- _Problem to solve_: Exactly reproduce the lines from the line that has "This screenshot has height=162, width=304." down to the last line of the entries, inclusive.

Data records
_ _ _ _
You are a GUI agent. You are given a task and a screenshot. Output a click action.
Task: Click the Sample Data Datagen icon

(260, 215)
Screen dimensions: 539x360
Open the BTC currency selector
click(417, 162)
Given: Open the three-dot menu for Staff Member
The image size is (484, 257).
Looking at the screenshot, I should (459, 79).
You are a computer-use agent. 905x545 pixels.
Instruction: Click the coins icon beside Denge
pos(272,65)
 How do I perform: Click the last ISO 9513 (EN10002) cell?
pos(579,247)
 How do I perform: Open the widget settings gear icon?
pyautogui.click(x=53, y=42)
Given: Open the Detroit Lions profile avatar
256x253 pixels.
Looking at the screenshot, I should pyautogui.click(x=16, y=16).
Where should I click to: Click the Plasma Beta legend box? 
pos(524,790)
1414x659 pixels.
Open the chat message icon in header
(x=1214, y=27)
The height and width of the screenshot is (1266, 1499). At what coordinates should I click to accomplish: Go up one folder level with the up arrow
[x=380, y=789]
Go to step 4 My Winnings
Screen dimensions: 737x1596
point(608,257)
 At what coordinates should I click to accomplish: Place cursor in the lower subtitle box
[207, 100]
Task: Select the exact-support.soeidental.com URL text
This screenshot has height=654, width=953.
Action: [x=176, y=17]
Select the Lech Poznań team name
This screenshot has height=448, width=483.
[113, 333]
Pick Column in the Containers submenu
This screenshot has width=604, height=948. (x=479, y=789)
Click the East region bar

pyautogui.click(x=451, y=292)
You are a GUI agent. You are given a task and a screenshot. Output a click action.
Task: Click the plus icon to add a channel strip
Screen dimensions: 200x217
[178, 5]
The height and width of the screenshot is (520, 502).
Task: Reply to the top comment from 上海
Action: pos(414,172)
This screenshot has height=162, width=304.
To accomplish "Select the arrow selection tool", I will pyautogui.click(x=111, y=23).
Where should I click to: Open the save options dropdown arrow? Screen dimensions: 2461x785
_ _ _ _
- _Result_:
This screenshot has height=162, width=304.
To accomplish "Select the arrow selection tool", I will pyautogui.click(x=111, y=23).
Where should I click to: Open the save options dropdown arrow? Screen dimensions: 2461x785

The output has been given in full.